+++ Task data +++

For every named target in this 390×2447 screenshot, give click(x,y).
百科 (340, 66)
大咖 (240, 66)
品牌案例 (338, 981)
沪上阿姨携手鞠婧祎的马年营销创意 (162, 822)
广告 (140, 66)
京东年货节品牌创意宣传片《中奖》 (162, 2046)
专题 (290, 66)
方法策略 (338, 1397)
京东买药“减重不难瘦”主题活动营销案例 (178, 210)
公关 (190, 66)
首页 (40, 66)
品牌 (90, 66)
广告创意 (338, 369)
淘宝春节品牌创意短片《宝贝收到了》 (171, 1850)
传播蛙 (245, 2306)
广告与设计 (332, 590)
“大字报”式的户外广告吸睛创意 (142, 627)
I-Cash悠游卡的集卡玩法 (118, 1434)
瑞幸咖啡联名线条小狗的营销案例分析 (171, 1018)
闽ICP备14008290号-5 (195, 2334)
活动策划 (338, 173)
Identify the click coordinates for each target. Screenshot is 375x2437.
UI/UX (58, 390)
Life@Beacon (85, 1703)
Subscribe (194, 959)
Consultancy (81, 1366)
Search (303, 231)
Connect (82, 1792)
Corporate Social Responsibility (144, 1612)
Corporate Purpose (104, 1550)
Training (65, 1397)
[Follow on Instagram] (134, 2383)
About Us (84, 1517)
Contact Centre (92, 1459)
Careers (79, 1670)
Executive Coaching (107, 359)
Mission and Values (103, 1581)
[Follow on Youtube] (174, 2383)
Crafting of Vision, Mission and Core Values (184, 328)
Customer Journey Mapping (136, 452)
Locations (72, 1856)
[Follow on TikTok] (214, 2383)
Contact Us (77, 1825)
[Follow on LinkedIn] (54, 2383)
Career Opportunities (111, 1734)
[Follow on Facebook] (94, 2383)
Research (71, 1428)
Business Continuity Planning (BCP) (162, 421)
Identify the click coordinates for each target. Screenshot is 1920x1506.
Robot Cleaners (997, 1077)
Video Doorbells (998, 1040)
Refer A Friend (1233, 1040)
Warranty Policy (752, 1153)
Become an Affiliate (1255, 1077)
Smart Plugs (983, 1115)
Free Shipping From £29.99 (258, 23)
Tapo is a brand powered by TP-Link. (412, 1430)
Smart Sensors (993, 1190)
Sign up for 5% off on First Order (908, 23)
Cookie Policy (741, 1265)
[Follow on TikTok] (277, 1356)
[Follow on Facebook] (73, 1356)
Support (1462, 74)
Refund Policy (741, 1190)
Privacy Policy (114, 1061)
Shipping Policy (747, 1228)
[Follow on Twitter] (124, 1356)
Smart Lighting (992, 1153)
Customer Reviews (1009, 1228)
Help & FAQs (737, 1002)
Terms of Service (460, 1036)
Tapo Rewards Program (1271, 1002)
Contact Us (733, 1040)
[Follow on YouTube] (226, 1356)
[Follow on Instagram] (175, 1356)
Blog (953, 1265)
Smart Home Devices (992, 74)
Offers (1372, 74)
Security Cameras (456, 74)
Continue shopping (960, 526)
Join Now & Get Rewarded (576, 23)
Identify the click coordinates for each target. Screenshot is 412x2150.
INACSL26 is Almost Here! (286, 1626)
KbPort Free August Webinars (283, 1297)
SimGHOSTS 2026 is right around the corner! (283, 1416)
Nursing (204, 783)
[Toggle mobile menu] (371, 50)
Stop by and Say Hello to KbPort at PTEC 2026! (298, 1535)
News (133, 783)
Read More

+++

**Exercise directions:** Each line that includes the word "Follow" counts once; report how many such lines the entries have, and nothing else.

**Exercise solution:** 10